本発明は、例えば、冷凍装置や空気調和装置などに使用されるスクロール型圧縮機に関する。
従来より、冷凍装置や空気調和装置で冷媒ガスなどの圧縮に広く使用されているスクロール型圧縮機においては、固定スクロール部材、旋回スクロール部材及び自転阻止機構を具備することでスクロール型圧縮機構を構成している。このスクロール型圧縮機構において、一方の固定スクロール部材は、吸入管及び吐出管を接続したハウジング内に固定支持された不動のスクロールである。他方の旋回スクロール部材は、固定スクロール部材と上下または左右方向に噛み合わされた状態で配置され、自転阻止機構により自転を阻止されると共に、電動モータなどの駆動源と連結されて、固定スクロール部材に対し公転旋回運動を行うものである。この旋回スクロール部材は、固定スクロール部材と複数の接触点で接触して三日月状の圧縮室を形成し、同圧縮室が外周側より容積を減少させながら内側へ移動することにより、吸入・圧縮・吐出を同時に行うことができる。
また、スクロール型圧縮機においても、焼き付きの防止や冷却等を目的として各摺動部の潤滑が必要になる。このため、スクロール型圧縮機では、従来よりハウジングの底部に潤滑油を貯留する貯留部が設けられ、たとえば電動モータの回転シャフト下端部付近に設けた潤滑油ポンプ機構によって、回転シャフト等に設けた油通路を通して回転シャフト上部の偏心ピン(ドライブピン)上端面から各摺動部へ潤滑油を供給するように構成した潤滑システムを備えている。
以下、従来例として密閉縦型のスクロール型圧縮機の構成及び潤滑システムを図11及び図12に基づいて簡単に説明する。図11は、スクロール型圧縮機を示す図であって、回転シャフトの軸線を含む断面より見た場合の断面図である。また、図11は、同スクロール型圧縮機の油量制御装置を示す図であって、図11のA部拡大図である。
図11に示すように、スクロール型圧縮機31は、有底筒形状の高圧ハウジング32と、該高圧ハウジング32内部の上部に上部軸受33で支持されたスクロール型圧縮機構34と、該スクロール型圧縮機構34の下方、すなわちハウジング32内の下部に上部軸受33などで支持して配設された駆動手段であるモータ35とを備え、該モータ35の回転シャフト36が、スクロール型圧縮機構34の下部に連結されている。

**課題 A**
記録の最初の行から"will pyautogui.click(x=1182, y=123)."を含む行までを、その行も含めて一字一句変えずに引用してください。
**課題 B**
スクロール型圧縮機についての文書を、途切れたところから続けて書き足してください。
これらの記録は、上の文書とは関係がありません。

**データ記録**

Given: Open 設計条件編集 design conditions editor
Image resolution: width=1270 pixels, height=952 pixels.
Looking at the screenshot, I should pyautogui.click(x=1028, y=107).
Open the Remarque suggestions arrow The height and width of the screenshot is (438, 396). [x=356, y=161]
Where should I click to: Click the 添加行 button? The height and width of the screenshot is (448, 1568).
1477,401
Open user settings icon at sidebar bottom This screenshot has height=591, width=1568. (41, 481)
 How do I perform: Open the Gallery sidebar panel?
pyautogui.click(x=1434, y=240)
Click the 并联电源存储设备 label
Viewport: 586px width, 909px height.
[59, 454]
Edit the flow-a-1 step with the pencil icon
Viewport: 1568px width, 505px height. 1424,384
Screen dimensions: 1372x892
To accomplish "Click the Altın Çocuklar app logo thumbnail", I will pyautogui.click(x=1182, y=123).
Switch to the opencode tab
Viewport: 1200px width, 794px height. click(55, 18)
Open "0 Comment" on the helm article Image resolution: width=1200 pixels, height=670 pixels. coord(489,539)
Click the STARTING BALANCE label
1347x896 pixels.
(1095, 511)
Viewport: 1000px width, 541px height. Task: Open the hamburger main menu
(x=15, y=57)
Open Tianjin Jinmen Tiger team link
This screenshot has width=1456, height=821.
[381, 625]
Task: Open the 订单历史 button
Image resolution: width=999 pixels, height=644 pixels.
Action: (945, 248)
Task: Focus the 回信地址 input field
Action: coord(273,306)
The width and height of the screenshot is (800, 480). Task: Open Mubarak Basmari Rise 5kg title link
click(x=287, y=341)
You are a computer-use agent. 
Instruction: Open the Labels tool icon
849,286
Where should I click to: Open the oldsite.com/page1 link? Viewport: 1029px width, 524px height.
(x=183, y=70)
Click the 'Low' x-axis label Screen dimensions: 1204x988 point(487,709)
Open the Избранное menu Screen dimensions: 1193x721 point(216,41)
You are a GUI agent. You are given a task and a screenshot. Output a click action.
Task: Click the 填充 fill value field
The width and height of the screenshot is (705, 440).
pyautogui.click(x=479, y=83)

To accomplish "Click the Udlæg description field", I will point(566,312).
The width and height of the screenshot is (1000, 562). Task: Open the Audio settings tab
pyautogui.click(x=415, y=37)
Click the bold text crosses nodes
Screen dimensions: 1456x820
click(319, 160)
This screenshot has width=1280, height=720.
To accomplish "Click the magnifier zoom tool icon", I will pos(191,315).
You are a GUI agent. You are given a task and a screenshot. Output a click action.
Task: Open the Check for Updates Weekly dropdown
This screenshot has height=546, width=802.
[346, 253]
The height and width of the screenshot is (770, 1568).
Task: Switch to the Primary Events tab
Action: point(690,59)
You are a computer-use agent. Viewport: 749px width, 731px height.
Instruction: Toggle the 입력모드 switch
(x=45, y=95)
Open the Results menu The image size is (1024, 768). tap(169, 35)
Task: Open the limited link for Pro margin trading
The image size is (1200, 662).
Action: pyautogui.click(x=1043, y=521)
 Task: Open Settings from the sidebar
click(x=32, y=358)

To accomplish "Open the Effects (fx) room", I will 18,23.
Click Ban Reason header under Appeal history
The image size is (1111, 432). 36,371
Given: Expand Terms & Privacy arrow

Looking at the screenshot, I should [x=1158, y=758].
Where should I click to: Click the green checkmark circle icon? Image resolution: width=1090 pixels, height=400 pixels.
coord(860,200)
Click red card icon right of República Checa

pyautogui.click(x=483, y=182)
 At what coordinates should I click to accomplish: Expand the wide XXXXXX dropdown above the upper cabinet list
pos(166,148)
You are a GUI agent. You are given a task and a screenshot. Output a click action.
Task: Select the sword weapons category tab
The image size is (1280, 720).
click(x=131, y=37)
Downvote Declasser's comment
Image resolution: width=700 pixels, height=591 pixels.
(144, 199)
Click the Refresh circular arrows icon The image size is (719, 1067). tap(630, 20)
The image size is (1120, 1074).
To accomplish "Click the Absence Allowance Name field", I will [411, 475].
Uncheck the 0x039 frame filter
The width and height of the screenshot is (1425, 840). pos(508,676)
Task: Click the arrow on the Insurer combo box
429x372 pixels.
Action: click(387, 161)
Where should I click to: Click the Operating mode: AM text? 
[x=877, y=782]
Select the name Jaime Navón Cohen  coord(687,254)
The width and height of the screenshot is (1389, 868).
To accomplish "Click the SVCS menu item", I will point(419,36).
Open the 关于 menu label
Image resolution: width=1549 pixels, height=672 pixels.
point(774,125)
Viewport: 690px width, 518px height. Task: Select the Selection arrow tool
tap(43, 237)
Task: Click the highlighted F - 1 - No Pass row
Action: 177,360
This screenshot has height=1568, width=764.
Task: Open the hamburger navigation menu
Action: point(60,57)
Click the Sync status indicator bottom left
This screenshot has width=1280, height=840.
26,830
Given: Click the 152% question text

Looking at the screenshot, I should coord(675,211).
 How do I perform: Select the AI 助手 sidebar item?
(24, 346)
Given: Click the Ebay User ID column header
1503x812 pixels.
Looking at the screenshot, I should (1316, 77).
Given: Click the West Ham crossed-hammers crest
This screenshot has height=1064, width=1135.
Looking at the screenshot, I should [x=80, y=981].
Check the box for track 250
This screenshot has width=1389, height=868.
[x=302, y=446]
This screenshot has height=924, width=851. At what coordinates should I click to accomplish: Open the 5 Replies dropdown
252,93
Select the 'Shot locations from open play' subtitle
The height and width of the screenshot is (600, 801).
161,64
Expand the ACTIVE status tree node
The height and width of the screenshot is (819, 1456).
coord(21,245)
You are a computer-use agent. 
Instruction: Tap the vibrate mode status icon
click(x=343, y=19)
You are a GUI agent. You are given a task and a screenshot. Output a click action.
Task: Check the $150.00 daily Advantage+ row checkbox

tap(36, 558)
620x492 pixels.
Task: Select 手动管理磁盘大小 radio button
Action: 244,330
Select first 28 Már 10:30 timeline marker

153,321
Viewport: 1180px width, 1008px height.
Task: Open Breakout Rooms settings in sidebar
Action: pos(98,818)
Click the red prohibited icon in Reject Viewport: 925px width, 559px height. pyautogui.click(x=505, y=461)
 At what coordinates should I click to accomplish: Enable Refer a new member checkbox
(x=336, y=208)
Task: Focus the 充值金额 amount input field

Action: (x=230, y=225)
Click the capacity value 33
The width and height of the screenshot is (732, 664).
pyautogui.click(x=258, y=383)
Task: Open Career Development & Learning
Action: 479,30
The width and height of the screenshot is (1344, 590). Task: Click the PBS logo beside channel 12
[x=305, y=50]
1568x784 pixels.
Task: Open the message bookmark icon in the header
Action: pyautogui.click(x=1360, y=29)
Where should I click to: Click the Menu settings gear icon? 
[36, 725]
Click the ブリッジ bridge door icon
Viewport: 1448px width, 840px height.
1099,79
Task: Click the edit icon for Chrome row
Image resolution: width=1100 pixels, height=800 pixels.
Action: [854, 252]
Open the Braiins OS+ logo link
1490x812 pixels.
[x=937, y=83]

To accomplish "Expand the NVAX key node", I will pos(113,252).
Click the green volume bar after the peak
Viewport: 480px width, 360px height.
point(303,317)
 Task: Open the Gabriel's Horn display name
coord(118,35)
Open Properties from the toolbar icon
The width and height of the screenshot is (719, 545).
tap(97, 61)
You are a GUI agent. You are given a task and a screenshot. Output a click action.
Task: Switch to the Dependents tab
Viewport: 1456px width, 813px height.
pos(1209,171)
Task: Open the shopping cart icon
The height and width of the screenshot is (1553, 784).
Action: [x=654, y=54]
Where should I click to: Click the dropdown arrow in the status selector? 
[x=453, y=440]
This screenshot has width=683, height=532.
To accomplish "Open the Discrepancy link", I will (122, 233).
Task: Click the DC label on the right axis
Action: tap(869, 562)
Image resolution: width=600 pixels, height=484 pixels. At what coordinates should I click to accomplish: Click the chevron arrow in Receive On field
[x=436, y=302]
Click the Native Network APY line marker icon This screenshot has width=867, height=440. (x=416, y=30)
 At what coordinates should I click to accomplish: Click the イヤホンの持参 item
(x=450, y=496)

**回答 A**
Given: Open 設計条件編集 design conditions editor
Image resolution: width=1270 pixels, height=952 pixels.
Looking at the screenshot, I should pyautogui.click(x=1028, y=107).
Open the Remarque suggestions arrow The height and width of the screenshot is (438, 396). [x=356, y=161]
Where should I click to: Click the 添加行 button? The height and width of the screenshot is (448, 1568).
1477,401
Open user settings icon at sidebar bottom This screenshot has height=591, width=1568. (41, 481)
 How do I perform: Open the Gallery sidebar panel?
pyautogui.click(x=1434, y=240)
Click the 并联电源存储设备 label
Viewport: 586px width, 909px height.
[59, 454]
Edit the flow-a-1 step with the pencil icon
Viewport: 1568px width, 505px height. 1424,384
Screen dimensions: 1372x892
To accomplish "Click the Altın Çocuklar app logo thumbnail", I will pyautogui.click(x=1182, y=123).

**回答 B**
高圧ハウジング32は、筒部32aの下端及び上端が底部32b及び蓋部32cでそれぞれ閉塞状態とされ、ハウジング全体がスクロール型圧縮機構34で圧縮された高圧のガス圧力に耐えうる圧力容器となっている。そして、高圧ハウジング32の筒部32aには、圧縮する冷媒ガスを導入する吸入管37がスクロール型圧縮機構34の内部と貫通状態に接続され、さらに、筒部32aには、スクロール型圧縮機構34で圧縮された高圧の冷媒ガスを外部へ導く吐出管38が接続されており、その一端が高圧ハウジング32内の高圧ガス雰囲気中に開口している。
スクロール型圧縮機構34は、上部軸受33に固定された固定スクロール部材39と、上部軸受33と固定スクロール部材39とで形成された密封空間内にスラスト軸受面40を介して公転旋回運動が可能に支持された旋回スクロール部材41と、該旋回スクロール部材41の外面に設けられ、この旋回スクロール部材41の公転旋回運動を許容しながら自転を阻止する周知のオルダムリンク等よりなる自転阻止機構42とを備えている。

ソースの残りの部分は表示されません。